Georgetown Journal of Legal Ethics
In his 2011 Year-End Report on the Federal Judiciary, Chief Justice John Roberts cast doubt on Congress’s authority to regulate the Justices’ ethical conduct, declaring that the constitutionality of such legislation has “never been tested.” Roberts’ comments not only raise important questions about the relationship between Congress and the Supreme Court, they also call into question the constitutionality of a number of existing and proposed ethics statutes. Thus, the topic deserves close attention. This Essay contends that Congress has broad constitutional authority to regulate the Justices’ ethical conduct, just as it has exercised control over other vital aspects of the Court’s administration, such as the Court’s size, quorum requirement, oath of office, and the dates of its sessions.

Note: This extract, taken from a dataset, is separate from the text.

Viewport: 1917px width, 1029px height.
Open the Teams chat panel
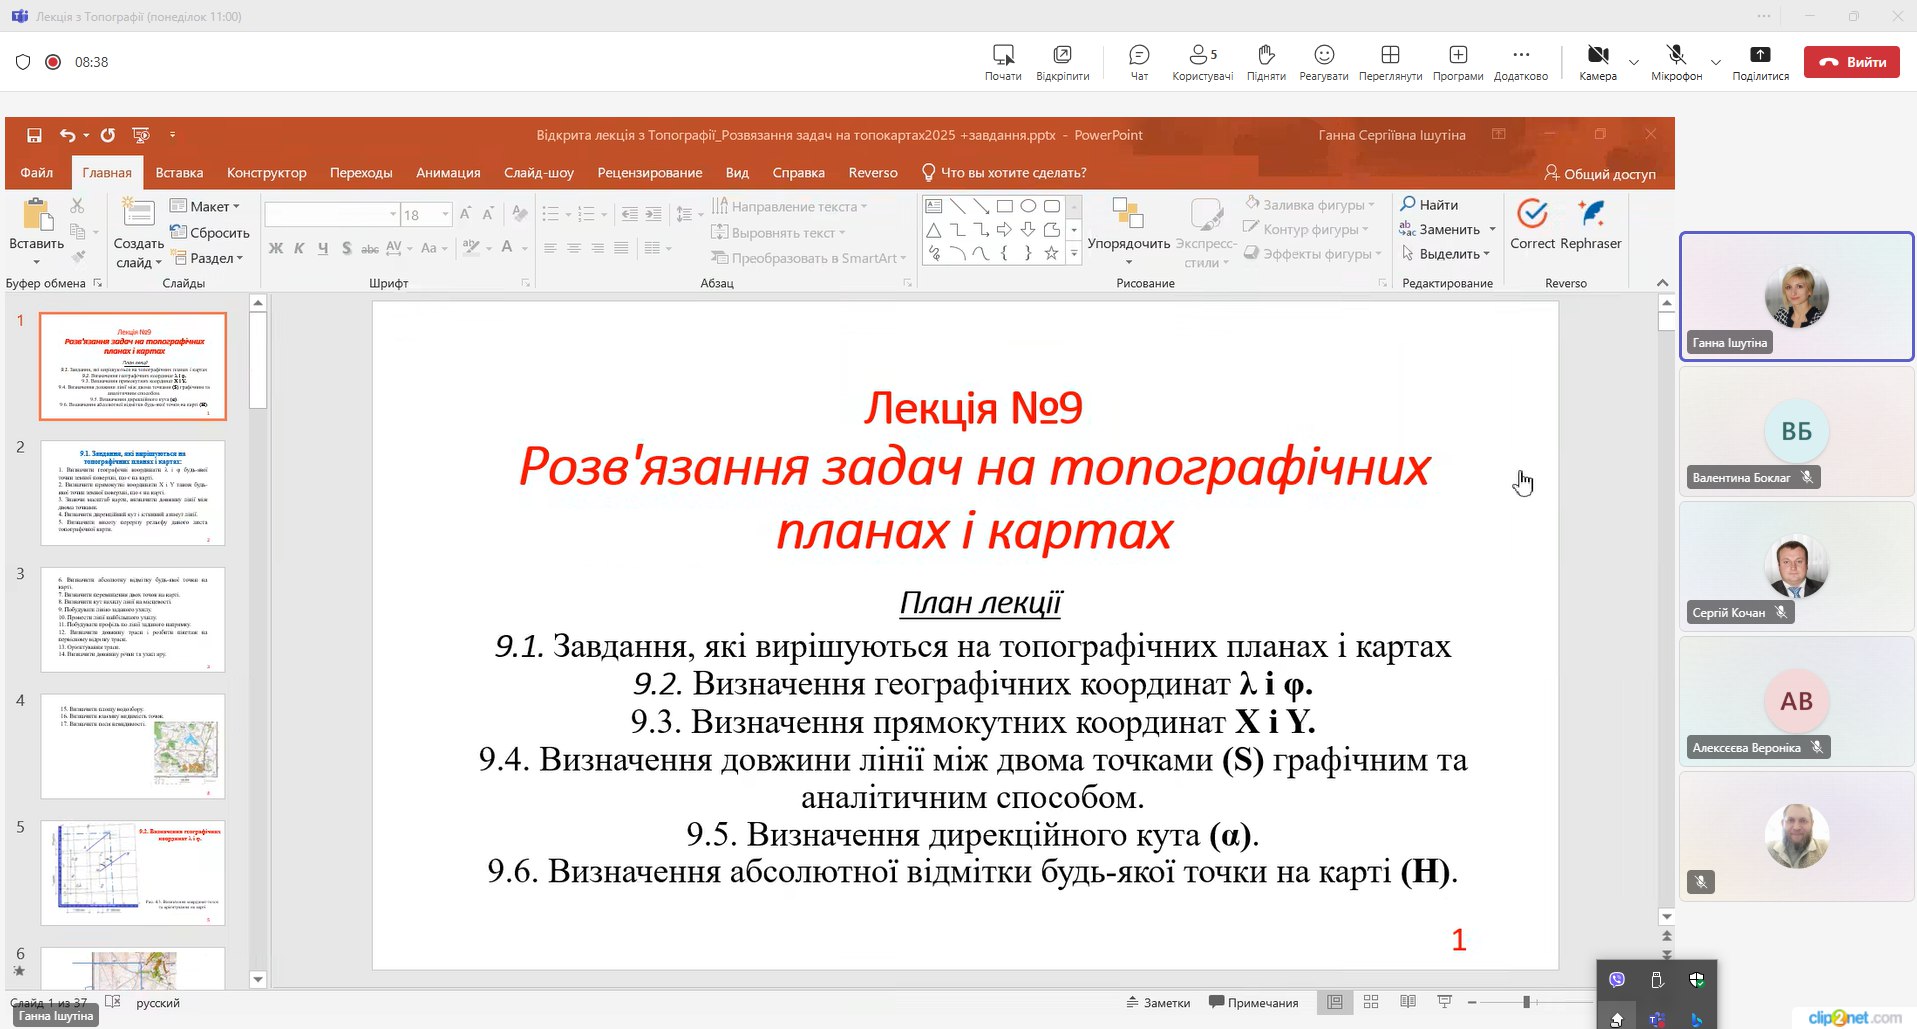pos(1139,61)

The Essay acknowledges, however, that Congress’s power to regulate judicial ethics is constrained by separation of powers principles, and, in particular, the need to preserve judicial independence. Furthermore, legislation directed at the Supreme Court Justices in particular must take into account the Court’s special status as the only constitutionally required court, as well as its position at the head of the third branch of government. Although these are important limitations on Congress’s power, existing and proposed ethics legislation fall well within them.
Amanda Frost, Judicial Ethics and Supreme Court Exceptionalism, 26 Georgetown Journal of Legal Ethics, 443–479 (2013).